Code execution slower after flashing jetson TX2 with jetpack l4t3.1

I encountered a strange issue. I unboxed my jetson tx2 and ran the .sh file (that comes shipped with tx2) to install ubuntu. Then I ran the script below it executed in 20 microseconds. The compilation command did not include any architecture specific info like: -march or -mtune. Then I flashed the tx2 with jetpack (JetPack-L4T-3.1-linux-x64) and then ran the scrip again, this time it takes 200 microseconds.
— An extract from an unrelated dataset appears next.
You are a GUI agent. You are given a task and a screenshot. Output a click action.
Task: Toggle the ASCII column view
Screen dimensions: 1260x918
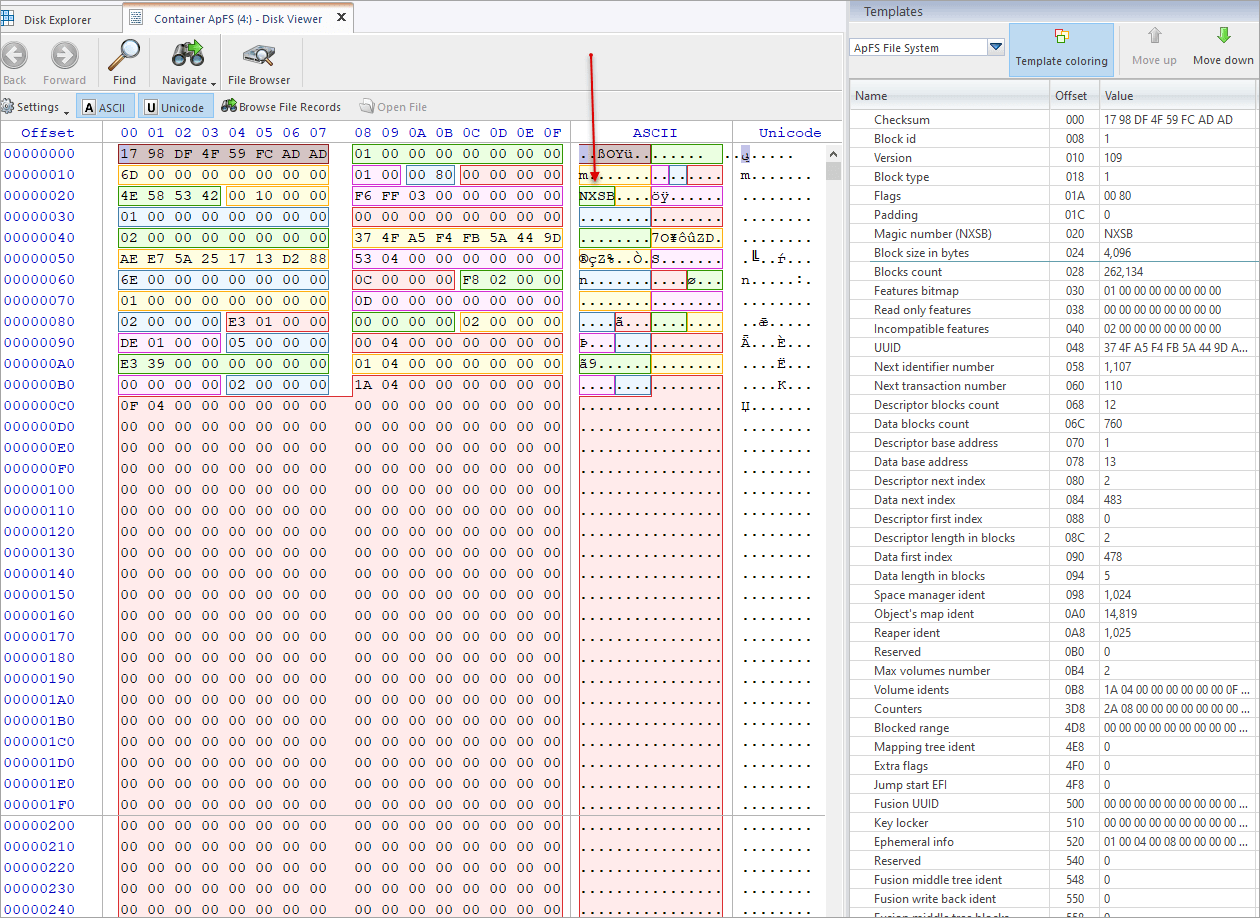(105, 107)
No other programs are running, just whatever daemons in the background after flashing.

Why is this 10X slower? How do I get back to the original installation. I did not copy it my mistake. Please help.

Compilation command:

g++ main.cc -o main -std=c++11 -O3

Script

#include <iostream>
#include<vector>
#include<chrono>

int main()
{
    std::vector<float> v1(100000,2.0f);
    std::vector<float> v2(100000,1.5f);
    std::vector<float> v3(100000,1.5f);

    auto tick = std::chrono::high_resolution_clock::now();

    for (uint32_t i = 0; i < 100000; ++i)
        v3[i] = v1[i] *v2[i];

    auto tock = std::chrono::high_resolution_clock::now();

    std::cerr << std::chrono::duration_cast<std::chrono::microseconds>(tock-tick).count() <<"\n\n";

    return 0;
}

I searched on the website it seems this is the factory image that comes with TX2
http://developer.nvidia.com/embedded/dlc/tx2-production-image

Have you boosted your TX2 ?

sudo nvpmodel -m0
sudo /home/ubuntu/jetson_clocks.sh

Hi,

Please try Honey_Patouceul’s command to maximize TX2 performance first.

I can get your program done within 0.004s.

nvidia@tegra-ubuntu:~$ time ./test 
153


real	0m0.005s
user	0m0.004s
sys	0m0.000s

Thanks.

Thank you guys for your kind reply.

@Honey_Patouceul:
Yes, I have ran jetson_clocks.sh script but not the nvpmodel -m0. I ran the program after issuing both these commands it now takes ~150 microseconds.

@AastaLLL:
Yes, I am getting the same results as well.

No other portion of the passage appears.